A Very Merry Christmas to you.
Another fictional example is the Elven cloaks given to the Fellowship in Lórien, in The Lord of the Rings. These are not magic as the Elves would call it, and do not convey outright invisibility, but are marvellously effective camouflage, and very light.

A real invisibility cloak, of sorts, has been invented. Professor Susumu Tachi showed it off in May 2004 at NextFest, a technology conference in San Francisco organised by the magazine Wired.

Essentially, cameras on one side take pictures of the scene, and this is projected onto the other side, so that you see what you would see if the thing wasn't there.

The mechanism can in principle be applied to making anything "invisible", or more accurately transparent in one or both directions, such as solid parts of cars, planes, or walls, but the breakthrough was applying it to something as flexible as a cloak. It uses electronic beads to create a material the inventors call retro-reflectum, which you can easily imagine Harry or Hermione shouting out as a spell, but that's what they called it.

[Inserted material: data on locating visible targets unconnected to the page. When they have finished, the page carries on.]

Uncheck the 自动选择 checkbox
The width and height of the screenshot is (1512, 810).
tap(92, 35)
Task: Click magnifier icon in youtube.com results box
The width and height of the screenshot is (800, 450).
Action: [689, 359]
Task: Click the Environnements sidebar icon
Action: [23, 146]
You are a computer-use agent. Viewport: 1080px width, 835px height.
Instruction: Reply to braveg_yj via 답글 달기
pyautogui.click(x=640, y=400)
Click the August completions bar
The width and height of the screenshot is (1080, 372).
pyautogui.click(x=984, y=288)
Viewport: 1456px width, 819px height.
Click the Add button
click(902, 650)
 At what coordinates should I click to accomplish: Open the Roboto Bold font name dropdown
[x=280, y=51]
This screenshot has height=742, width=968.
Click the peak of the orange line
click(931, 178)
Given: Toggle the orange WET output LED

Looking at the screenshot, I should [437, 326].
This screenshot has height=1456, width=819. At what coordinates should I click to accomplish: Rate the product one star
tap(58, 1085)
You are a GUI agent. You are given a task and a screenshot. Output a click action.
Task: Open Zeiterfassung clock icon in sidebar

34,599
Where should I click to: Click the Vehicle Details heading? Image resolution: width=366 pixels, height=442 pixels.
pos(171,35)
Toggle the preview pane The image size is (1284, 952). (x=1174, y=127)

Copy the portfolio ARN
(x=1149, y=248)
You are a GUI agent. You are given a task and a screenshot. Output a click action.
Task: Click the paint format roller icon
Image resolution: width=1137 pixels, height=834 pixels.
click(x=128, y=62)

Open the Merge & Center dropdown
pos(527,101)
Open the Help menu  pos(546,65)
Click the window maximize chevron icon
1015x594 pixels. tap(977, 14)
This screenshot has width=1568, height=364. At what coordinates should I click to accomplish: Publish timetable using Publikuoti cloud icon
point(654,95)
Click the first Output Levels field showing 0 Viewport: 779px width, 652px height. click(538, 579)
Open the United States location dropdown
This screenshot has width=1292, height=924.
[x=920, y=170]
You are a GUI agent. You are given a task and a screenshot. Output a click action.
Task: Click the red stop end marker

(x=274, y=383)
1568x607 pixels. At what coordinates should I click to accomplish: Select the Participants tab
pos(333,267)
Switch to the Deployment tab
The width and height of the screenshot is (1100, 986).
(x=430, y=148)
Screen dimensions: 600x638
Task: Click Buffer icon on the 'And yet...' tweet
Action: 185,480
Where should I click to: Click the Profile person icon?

Professor Tachi first thought about the technique in 1977, but says early efforts looked flat and unrealistic when they were merely projecting onto a screen.

The University of Tokyo call it Optical Camouflage, rather more soberly, and its potential military applications are discussed on E2 under adaptive camouflage (before it had become a reality), and James Bond had it on his car in Die Another Day. The University call their technique Retro-reflective Projection Technology, and it was chosen by Time magazine as one of the coolest inventions of 2003.

I'm not sure that invisibility is the right word at all: camouflage, yes, in the sense that zebras and army lorries are both well camouflaged and easily visible. Pictures of it deployed tend to show things that look like visible objects with the scenes behind them showing through them to some degree.